I recently had the opportunity to represent the Milwaukee Art Museum at the Fine Furnishings & Fine Craft Show held at The Garage at the Harley-Davidson Museum. First of all—what a great venue! If you haven’t yet been to the Harley-Davidson Museum, the cool industrial architecture is definitely worth checking out. Also, the Show was a perfectly timed experience for me, with the European Design Since 1985: Shaping the New Century exhibition open at the same time at the Milwaukee Art Museum. Our exhibition explores notions of design as either primarily for function, or for a more conceptual idea. I was able to see more examples of how craft and design intersect at the Fine Furnishings Show. Apart from one prototype plastic chair, the objects there demonstrate a beautiful melding of function and handcrafted one-of-kind design.
Aside from the amazing objects for sale, Fine Furnishings is largely an opportunity to meet extraordinary craftspeople and interior designers. All of the craftspeople I encountered were so friendly and engaged with one another’s work. My neighbors across the aisle, furniture designers Hans Gottsacker and Michael McCarthy, seen above, had incredible modern-art furniture pieces. All weekend, they were turning their pieces over and pointing out details to the other furniture makers at the event, discussing techniques and materials. Then they would mosey over to another booth and do the same thing with another designer’s furniture.
Being of petite stature, I had no idea that a sitting in a chair could be a near-transcendental experience until I settled into a custom-built rocking chair at one of my booth’s neighbors, Opa’s Custom Woodworking. It was honestly the first time my spine rested comfortably against the back of a chair and my feet settled firmly on the ground! The support and gentle pivoting of the back slats actually massaged my back while the complete support of sitting in a chair that fit my proportions allowed the rest of my muscles to relax. Heaven! That is design that is pleasing on every level!

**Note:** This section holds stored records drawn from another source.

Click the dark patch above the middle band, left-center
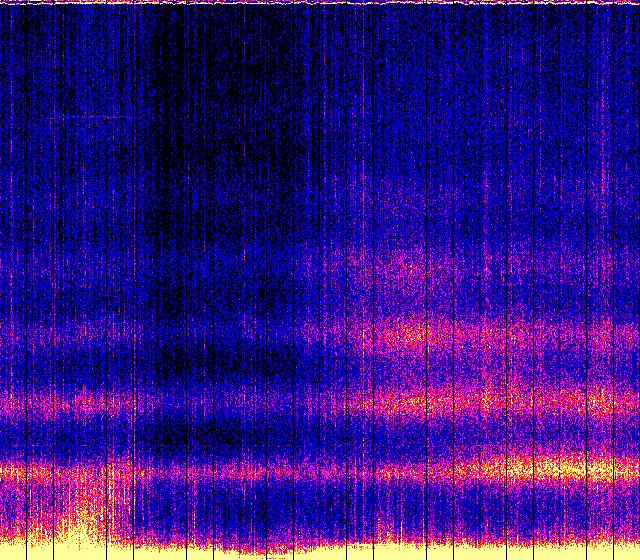Screen dimensions: 640x560 200,365

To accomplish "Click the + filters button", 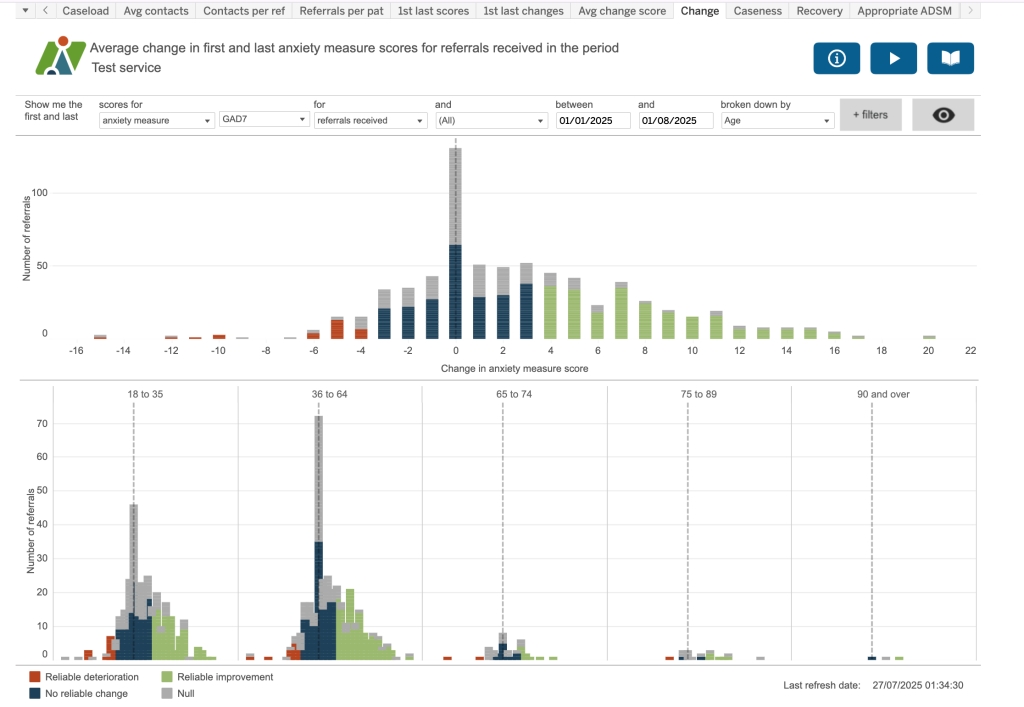I will pos(869,115).
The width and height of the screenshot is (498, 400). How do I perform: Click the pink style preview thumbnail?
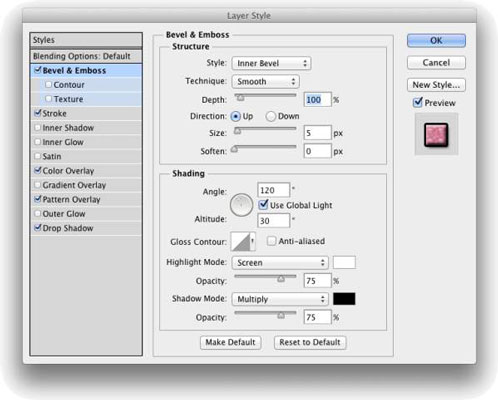pos(436,135)
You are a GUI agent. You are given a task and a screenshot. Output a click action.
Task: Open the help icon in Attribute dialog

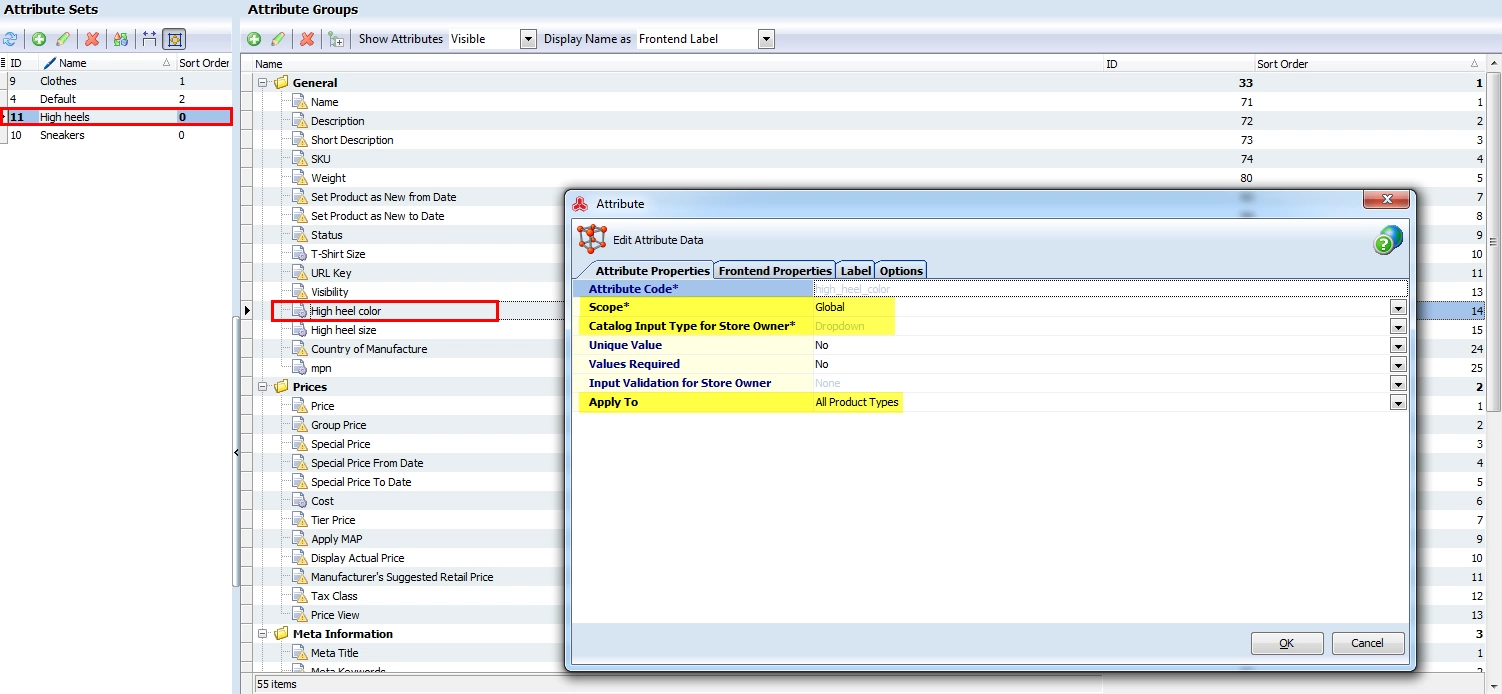(1388, 240)
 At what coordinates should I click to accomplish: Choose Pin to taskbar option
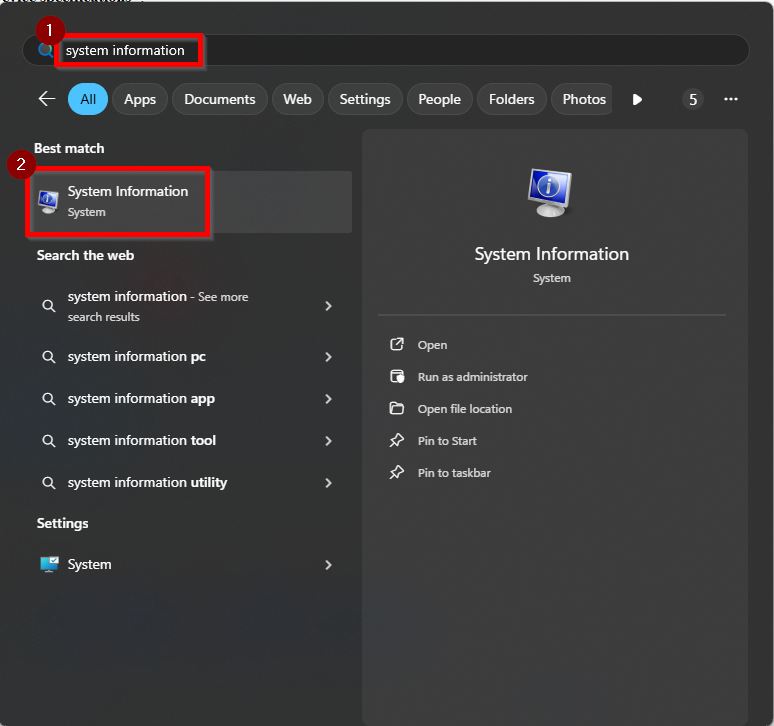tap(454, 473)
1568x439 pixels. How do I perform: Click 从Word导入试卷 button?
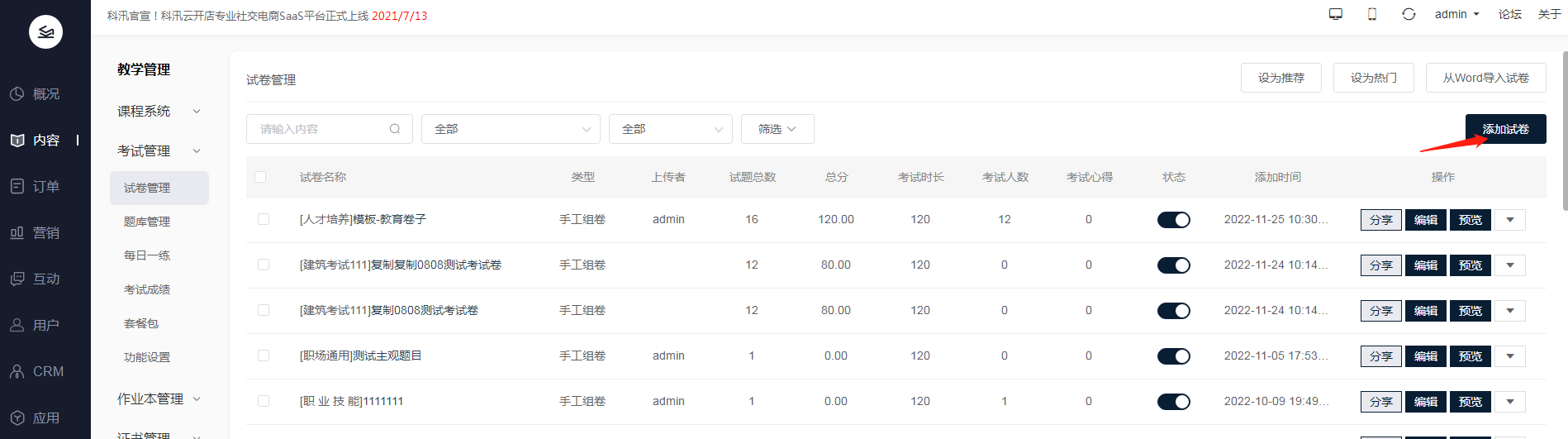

My next-door booth neighbor was the terrific potter Jessie Schroeder Voss of Pottery by Jessie. Pottery is such an earthy, almost rustic medium and you can see the traditional handwork Jessie employs, but the final result of her glazing style makes her pieces much more contemporary. I couldn’t resist picking up a bowl as a birthday gift (spoiler alert if you’re my cousin!) that had a perfect little divot for your thumb so you can comfortably hold the bowl in one hand—even if it’s a small one.
I had a wonderful time meeting the designers, introducing people to some of the house-wares objects featured in European Design Since 1985: Shaping the New Century and mingling with Museum Members who visited the show. If you were able to make it to the show, I’d love to hear about your experience—and if you haven’t, add it to your calendar for next year!